## Problem
Please give, exactly as they appear below, the line with "댓글목록 (66, 901)" and every line after it through the final one, and nothing else.

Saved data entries
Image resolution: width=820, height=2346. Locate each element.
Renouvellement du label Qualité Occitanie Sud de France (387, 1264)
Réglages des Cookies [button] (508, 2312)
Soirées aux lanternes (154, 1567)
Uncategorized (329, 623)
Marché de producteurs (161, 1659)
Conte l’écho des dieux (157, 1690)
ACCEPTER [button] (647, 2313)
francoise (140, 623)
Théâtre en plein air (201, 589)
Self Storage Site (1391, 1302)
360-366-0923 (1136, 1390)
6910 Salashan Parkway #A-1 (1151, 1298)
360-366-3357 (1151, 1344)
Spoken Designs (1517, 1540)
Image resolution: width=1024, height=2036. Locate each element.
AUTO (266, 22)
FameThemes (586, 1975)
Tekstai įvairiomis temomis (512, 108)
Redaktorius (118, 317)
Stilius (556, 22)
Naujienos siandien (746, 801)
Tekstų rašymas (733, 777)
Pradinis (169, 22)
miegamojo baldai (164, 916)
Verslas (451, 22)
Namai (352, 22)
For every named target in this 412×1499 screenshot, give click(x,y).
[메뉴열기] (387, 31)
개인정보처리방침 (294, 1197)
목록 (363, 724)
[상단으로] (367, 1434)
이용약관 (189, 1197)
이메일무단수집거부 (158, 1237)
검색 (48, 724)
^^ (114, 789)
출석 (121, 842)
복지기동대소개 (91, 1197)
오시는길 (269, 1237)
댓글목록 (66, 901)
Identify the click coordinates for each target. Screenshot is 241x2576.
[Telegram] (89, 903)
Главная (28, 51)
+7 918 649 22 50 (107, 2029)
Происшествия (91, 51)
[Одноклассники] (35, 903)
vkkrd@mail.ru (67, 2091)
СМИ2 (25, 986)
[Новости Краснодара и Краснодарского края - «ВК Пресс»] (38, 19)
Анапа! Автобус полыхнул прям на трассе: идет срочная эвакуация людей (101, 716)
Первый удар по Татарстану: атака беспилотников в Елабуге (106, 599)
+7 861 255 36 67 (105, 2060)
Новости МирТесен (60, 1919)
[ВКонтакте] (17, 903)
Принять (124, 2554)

## Output below
댓글목록 (66, 901)
Identify the click coordinates for each target. Screenshot is 241x2576.
[Telegram] (89, 903)
Главная (28, 51)
+7 918 649 22 50 (107, 2029)
Происшествия (91, 51)
[Одноклассники] (35, 903)
vkkrd@mail.ru (67, 2091)
СМИ2 (25, 986)
[Новости Краснодара и Краснодарского края - «ВК Пресс»] (38, 19)
Анапа! Автобус полыхнул прям на трассе: идет срочная эвакуация людей (101, 716)
Первый удар по Татарстану: атака беспилотников в Елабуге (106, 599)
+7 861 255 36 67 (105, 2060)
Новости МирТесен (60, 1919)
[ВКонтакте] (17, 903)
Принять (124, 2554)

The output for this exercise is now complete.